Eines ist für den in Frauenfeld wohnhaften Thurgauer jedoch klar: «Wenn ich nach Tokio gehe, dann mit dem klaren Ziel, eine Medaille zu gewinnen.» Dies scheint für die Schweizer in der Mannschaftsverfolgung über 4000 m nicht unmöglich zu sein. 2019 setzten sie ihren Aufwärtstrend mit dem ersten Weltcupsieg und dem Unterbieten der 3:50er-Marke fort – die Olympia-Qualifikation als eine der besten acht Nationen war die logische Folge. Bissegger ist sich allerdings bewusst, dass «alles zusammenpassen muss, damit in Tokio eine Medaille drin liegt. Jede Bewegung, jedes Detail muss von jedem einzelnen perfekt sitzen, dass am Ende das Maximum raus kommt.»
Nationaltrainer Gisiger bleibt an Bord
Mit einem Ausstieg von Bissegger würde der Schweizer Bahnvierer sein Zugpferd verlieren. Der Verlust des gelernten Velomechanikers würde zwar nicht so schwer wiegen, wie jener von Stefan Küng nach dessen folgenschwerem Sturz vor Rio 2016. Die Leistungsdichte im Schweizer Bahnkader ist heute viel höher als noch vor vier Jahren. Ohne Bissegger wäre das Schweizer Quartett aber dennoch deutlich geschwächt.
Bahn-Nationaltrainer Daniel Gisiger wird deshalb alles daran setzen, um Bissegger von einer Olympia-Teilnahme zu überzeugen. Der Bieler selbst wäre nach Tokio 2020 bei Swiss Cycling eigentlich in Pension gegangen. Es besteht aber beidseitiges Interesse, die Zusammenarbeit um ein Jahr zu verlängern. Unter welchen Rahmenbedingungen ist noch unklar. Für den Bahnradsport in der Schweiz wäre es äusserst erstrebenswert, auch über 2021 hinaus vom enormen Erfahrungsschatz Gisigers profitieren zu können.

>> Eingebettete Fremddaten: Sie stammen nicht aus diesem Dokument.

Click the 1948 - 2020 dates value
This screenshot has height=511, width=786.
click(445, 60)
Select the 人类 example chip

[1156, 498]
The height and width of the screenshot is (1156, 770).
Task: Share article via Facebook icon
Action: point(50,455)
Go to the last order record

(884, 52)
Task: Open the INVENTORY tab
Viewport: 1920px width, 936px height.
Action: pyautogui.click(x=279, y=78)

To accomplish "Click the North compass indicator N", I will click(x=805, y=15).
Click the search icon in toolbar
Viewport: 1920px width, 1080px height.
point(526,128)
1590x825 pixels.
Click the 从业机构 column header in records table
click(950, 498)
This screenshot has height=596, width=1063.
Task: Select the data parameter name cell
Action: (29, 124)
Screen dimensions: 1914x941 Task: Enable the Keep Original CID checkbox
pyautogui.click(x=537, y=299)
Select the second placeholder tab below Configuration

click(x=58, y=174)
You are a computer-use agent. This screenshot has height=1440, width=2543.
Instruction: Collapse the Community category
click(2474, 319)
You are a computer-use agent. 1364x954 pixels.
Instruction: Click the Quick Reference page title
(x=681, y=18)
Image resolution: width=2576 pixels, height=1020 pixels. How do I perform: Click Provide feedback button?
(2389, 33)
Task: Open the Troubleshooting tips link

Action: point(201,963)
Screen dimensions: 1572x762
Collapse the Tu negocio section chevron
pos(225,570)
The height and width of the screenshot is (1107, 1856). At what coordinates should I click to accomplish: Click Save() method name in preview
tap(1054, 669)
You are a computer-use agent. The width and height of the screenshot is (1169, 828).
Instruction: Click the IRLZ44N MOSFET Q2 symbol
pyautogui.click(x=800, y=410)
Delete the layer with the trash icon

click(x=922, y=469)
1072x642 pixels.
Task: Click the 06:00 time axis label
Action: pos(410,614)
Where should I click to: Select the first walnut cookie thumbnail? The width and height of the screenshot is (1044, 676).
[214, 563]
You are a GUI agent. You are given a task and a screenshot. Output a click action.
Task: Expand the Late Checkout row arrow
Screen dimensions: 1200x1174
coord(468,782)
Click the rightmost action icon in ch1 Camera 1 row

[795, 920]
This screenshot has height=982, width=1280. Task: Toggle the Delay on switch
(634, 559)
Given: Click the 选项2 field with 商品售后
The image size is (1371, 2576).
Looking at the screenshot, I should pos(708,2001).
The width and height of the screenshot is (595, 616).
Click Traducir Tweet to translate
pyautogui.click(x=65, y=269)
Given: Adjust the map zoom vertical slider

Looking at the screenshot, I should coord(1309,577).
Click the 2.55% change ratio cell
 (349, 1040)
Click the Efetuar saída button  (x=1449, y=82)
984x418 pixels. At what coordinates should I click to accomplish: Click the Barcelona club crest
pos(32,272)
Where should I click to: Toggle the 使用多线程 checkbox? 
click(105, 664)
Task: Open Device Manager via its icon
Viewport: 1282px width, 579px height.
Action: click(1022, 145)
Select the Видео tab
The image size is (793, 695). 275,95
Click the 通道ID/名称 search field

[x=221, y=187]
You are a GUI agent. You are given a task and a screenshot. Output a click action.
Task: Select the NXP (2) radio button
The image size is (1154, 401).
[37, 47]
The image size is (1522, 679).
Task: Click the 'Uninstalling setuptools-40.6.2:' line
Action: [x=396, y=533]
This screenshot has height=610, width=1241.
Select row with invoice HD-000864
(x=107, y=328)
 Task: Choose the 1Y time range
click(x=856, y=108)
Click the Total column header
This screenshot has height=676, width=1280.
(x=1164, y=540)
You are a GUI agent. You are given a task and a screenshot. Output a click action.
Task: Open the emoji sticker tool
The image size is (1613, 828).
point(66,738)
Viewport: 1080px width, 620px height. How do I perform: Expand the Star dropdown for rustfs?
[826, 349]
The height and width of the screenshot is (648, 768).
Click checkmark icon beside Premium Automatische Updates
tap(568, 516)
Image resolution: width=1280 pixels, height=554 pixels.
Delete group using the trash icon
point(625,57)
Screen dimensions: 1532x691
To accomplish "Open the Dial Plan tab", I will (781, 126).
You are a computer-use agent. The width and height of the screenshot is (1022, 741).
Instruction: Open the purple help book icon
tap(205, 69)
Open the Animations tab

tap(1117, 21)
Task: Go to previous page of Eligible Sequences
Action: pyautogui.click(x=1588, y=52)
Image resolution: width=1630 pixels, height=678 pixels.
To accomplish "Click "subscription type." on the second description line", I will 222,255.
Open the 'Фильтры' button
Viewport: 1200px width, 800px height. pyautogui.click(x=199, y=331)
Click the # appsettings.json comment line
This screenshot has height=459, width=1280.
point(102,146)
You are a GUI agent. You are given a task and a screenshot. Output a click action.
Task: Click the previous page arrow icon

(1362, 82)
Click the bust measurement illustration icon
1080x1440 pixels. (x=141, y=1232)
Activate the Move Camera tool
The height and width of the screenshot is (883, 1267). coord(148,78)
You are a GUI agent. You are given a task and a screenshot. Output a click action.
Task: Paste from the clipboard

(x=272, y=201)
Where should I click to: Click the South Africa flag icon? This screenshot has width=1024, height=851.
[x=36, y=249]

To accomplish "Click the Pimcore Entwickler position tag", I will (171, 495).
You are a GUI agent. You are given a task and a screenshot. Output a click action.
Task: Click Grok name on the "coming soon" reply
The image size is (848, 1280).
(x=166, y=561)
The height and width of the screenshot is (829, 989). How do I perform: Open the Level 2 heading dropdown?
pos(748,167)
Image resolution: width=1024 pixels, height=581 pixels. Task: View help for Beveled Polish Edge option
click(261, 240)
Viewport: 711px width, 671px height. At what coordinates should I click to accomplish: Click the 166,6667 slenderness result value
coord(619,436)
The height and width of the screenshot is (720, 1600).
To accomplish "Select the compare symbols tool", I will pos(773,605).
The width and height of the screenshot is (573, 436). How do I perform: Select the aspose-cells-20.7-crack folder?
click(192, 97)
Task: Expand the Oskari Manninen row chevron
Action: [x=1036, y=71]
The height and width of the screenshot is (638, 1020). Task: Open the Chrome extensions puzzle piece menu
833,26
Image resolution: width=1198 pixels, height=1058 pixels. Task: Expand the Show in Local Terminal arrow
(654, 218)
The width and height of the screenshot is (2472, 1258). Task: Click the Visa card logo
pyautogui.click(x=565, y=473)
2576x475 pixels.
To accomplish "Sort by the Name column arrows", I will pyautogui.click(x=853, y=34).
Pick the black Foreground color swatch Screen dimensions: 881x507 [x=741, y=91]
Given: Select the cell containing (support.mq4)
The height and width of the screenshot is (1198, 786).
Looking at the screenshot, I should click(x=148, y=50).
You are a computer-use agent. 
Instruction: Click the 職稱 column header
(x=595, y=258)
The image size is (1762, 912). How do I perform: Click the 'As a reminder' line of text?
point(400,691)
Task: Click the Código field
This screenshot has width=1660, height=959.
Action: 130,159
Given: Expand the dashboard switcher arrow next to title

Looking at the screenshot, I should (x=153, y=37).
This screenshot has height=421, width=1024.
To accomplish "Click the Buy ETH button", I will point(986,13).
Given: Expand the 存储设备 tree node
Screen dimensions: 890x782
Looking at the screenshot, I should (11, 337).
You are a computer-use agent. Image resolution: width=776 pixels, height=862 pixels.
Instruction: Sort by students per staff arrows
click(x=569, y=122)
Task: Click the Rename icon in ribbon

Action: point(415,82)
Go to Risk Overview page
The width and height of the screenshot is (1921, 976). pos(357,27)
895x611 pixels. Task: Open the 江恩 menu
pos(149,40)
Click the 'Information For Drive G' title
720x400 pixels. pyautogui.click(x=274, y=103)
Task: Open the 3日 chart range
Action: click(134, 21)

Vorerst keine World-Tour-Einsätze geplant
Für Bissegger liegt die sportliche Zukunft mittelfristig zweifelsohne auf der Strasse. Bei seinem ersten Renneinsatz nach der Corona-Pause belegte er vor drei Wochen an den Schweizer Zeitfahr-Meisterschaften hinter Stefan Küng und Silvan Dillier den starken 3. Rang. Nun folgt für ihn nach einem zweieinhalbwöchigen Höhentrainingslager im Engadin die erste internationale Bewährungsprobe seit über einem halben Jahr.
Mit der Schweizer Nationalmannschaft steht Bissegger ab Freitag an der Tour de l'Ain im Einsatz. Im Vorjahr gewann er im Mehretappenrennen im französischen Jura das erste Teilstück. Heuer ist die drei Etappen umfassende Rundfahrt so stark besetzt wie noch nie. Zahlreiche Topfahrer wie Egan Bernal, der letztjährige Sieger der Tour de France, wollen drei Wochen vor dem Start der Frankreich-Rundfahrt ihre Form testen.
Bevor sich Bissegger mit Education First auf allerhöchster Stufe beweisen kann, muss er sich noch etwas gedulden. Die Idee seiner Chefs ist es, dass er sich langsam an das Niveau herantastet. «Vielleicht gibt es nach der WM im September oder Oktober ein oder zwei Rennen auf Stufe World Tour», erklärt Bissegger, der sich als Puncher mit relativ guten Fähigkeiten im Sprint bezeichnet.
Ein Ziel bleibt auf jeden Fall die Heim-WM in Aigle und Martigny, wo er im Zeitfahren der U23-Kategorie den WM-Titel anstrebt. Bei den Titelkämpfen vor einem Jahr gewann Bissegger im U23-Strassenrennen aus einer Spitzengruppe heraus im Sprint die Silbermedaille. Nur wenig fehlte, und er wäre der Nachfolger von Marc Hirschi geworden. Beide haben Jahrgang 1998 und sollen möglichst bald auch bei der Elite für Furore sorgen.